SAP has a much broader shot at competing with Dynamics’ vision, though its Business ByDesign and forthcoming Sales On-demand have no on-premise deployment model, nor do any of the on-demand products under development at SAP that I am aware of. The larger Business Suite may someday become available in the cloud, but plans for such an eventuality have not been shared publicly. In short, SAP, which I believe has much a more solid cloud strategy than Oracle, will not be supporting the level of deployment choice that Microsoft has in mind.
There are many who think this breadth of deployment options is not as strategic as Microsoft or I believe – there’s a pretty formidable cast of pundits who believe this level of choice is either unnecessary or heretical or both. Time will tell, but I’m in the camp that believes that customers will prefer the multi-mode option for many of their deployments if given that option, and Microsoft’s plans to offer a supreme breadth of options is the right one for the foreseeable future.

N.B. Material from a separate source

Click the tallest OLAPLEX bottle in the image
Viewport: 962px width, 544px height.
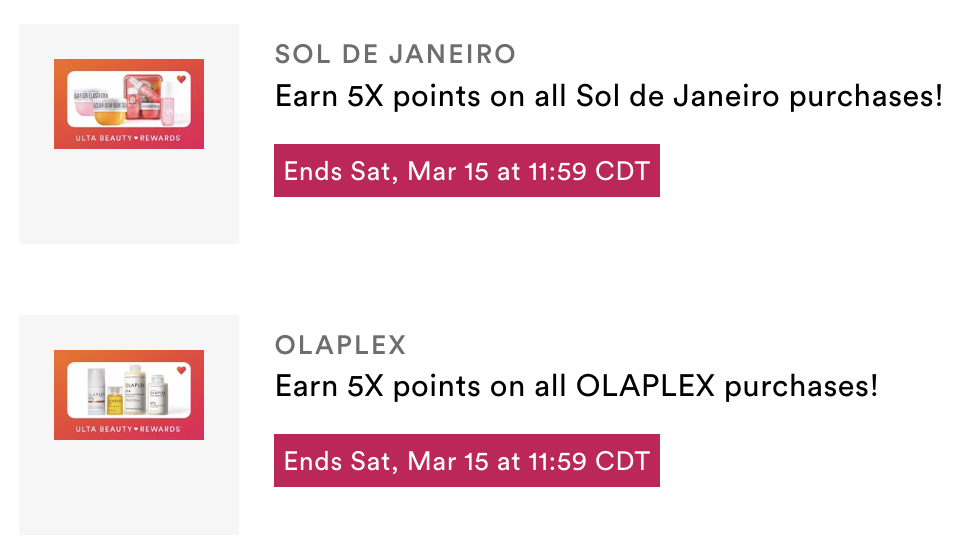click(x=135, y=390)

And that choice effectively starts now – or rather later this year with the full release of AX 2012. Microsoft has promised that this version, while not the Azure-ready, dual-mode version that offers multi-mode deployment out of the box, will be readily upgradeable to the multi-mode version when it’s available, effectively allowing customers to buy an on-premise ERP system today and have the option to move it to on-demand at the next revision cycle. For the customer who prefers to sit on the fence and keep his or her options open, AX 2012 is looking good.
This in no way wipes Business ByDesign’s prospects off the map, nor does it obviate the fact that SAP has a strong product set for the mid-market – All-in-One, Business One for the on-premise customer, and Business ByDesign for the on-demand customer – that compete well against Dynamics. There is still considerable customer choice for SAP’s prospects – multi-mode deployments are possible, though from different code bases. And SAP’s willingness to put fight aggressively with its direct sales approach against Dynamics’ partner-driven model is a distinct advantage that one day Microsoft will have to do something about other than take the hit and live to fight another day.
The bottom line is that Dynamics has really hit its stride on the technology front, and now it needs to worry about how to compete in the channel. The above-mentioned problem with going indirect against competitors like SAP and Oracle that deploy direct sales forces against Dynamics in the upper mid-market and lower echelons of the large enterprise market will someday need to be addressed head-on, in my opinion. There are already Microsoft teams that call on large accounts, and then bring in partners to actually do the work of closing the deal. That may need to change as the capabilities of AX 2012 and beyond make it clear that Microsoft can play a stronger role at the top end of the market. At which point it may need a top end sales strategy to match its technical prowess. That’s the price to pay for growing up so well.
I’m a bit confused with the notion of a “single code base” for Microsoft Dynamics. I remember that there were efforts at Microsoft to develop a single modern code base, known as Project Green, but this was reported abandonned. In order to have a “singe code base” in the current state, doesn’t this mean having a code base of multiple programming languages?